Senator the Honourable Kamina Johnson Smith, Minister of Foreign Affairs and Foreign Trade, is underscoring CARICOM’s commitment to strategic engagement with Japan and other bilateral partners, with a view to increasing access to concessional financing to the region’s vulnerable and highly-indebted countries. Minister Johnson Smith noted that increased access is “critical to ensuring a sustained and equitable regional response to the COVID-19 pandemic.”
Minister Johnson Smith was participating in the 7th CARICOM-Japan Ministerial Meeting, which was convened virtually on Tuesday, 20th July 2021. The meeting was co-chaired by the CARICOM Chair of COFCOR and H.E. Toshimitsu Motegi, Minister of Foreign Affairs of Japan, who participated from the Headquarters of Jamaica’s Foreign Ministry in Kingston. Ministers engaged on several issues of mutual interest, including a review of Japan-CARICOM Relations; recovery from the covid-19 pandemic; climate change and disaster risk reduction; and UN Security Council reform
Minister Johnson Smith recommended the parties take certain decisive action within the CARICOM-Japan Strategic Partnership including, “building on the progress being made under the Financing for Development in the Era of COVID-19 and Beyond Initiative (FfD), co-chaired by the UN Secretary General and the Prime Ministers of Canada and Jamaica.”

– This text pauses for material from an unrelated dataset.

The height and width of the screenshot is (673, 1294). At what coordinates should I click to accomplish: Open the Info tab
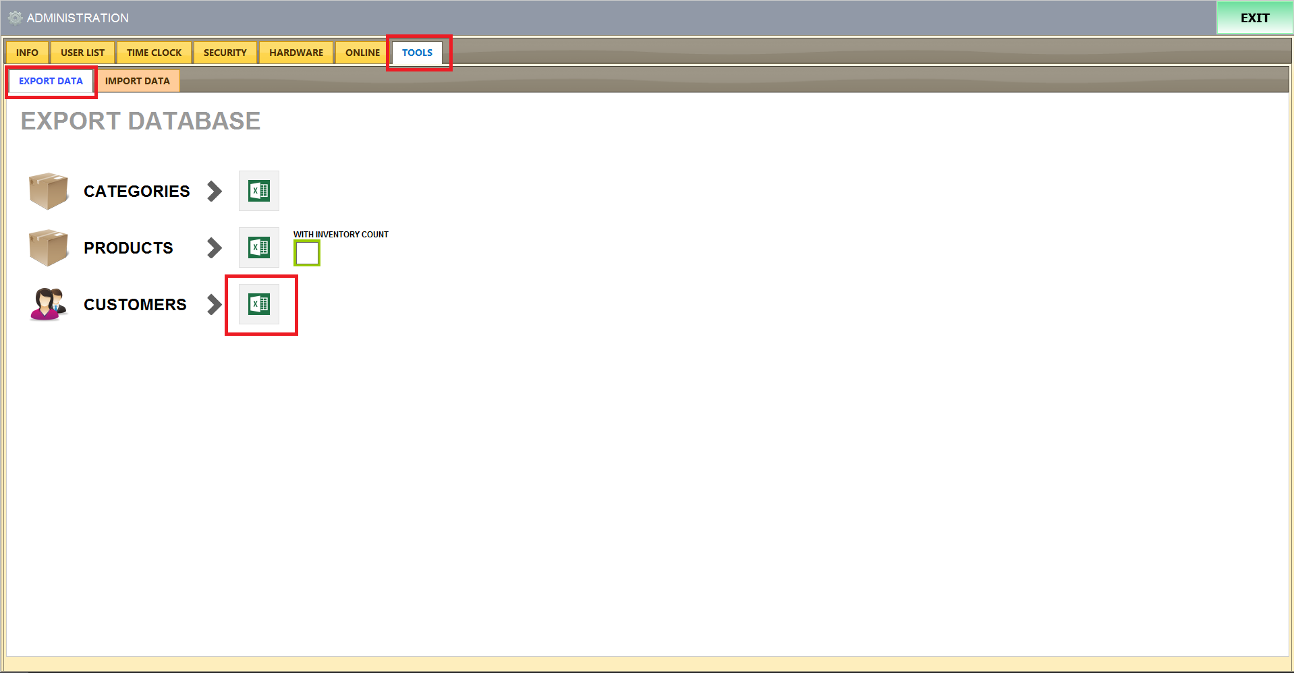tap(27, 53)
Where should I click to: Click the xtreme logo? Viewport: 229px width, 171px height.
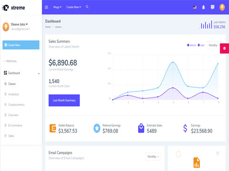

Johnson Smith also stated that, “international development partners must exercise greater flexibility in the redistribution of development funding to allow Caribbean countries more room to operate in the extremely limited fiscal space.” The Minister also proposed that Japan improves the response capacity of indigenous development lending institutions, such as the Caribbean Development Bank. Minister Johnson Smith also reiterated Jamaica’s call for fair and equitable access to safe and affordable vaccines for all countries.
Noting that Japan is well-placed to amplify the concerns of the region in important fora like the G7 and G20, Johnson Smith noted that CARICOM is “counting on the highest political support from Japan to advance the work being undertaken under the various work streams of the Financing for Development Initiative (FfD), to help SIDS, in particular, build back better.”
The CARICOM-Japan Meeting was part of the Official Working Visit of Minister Motegi, which was the first visit by a Japanese Foreign Minister to Jamaica.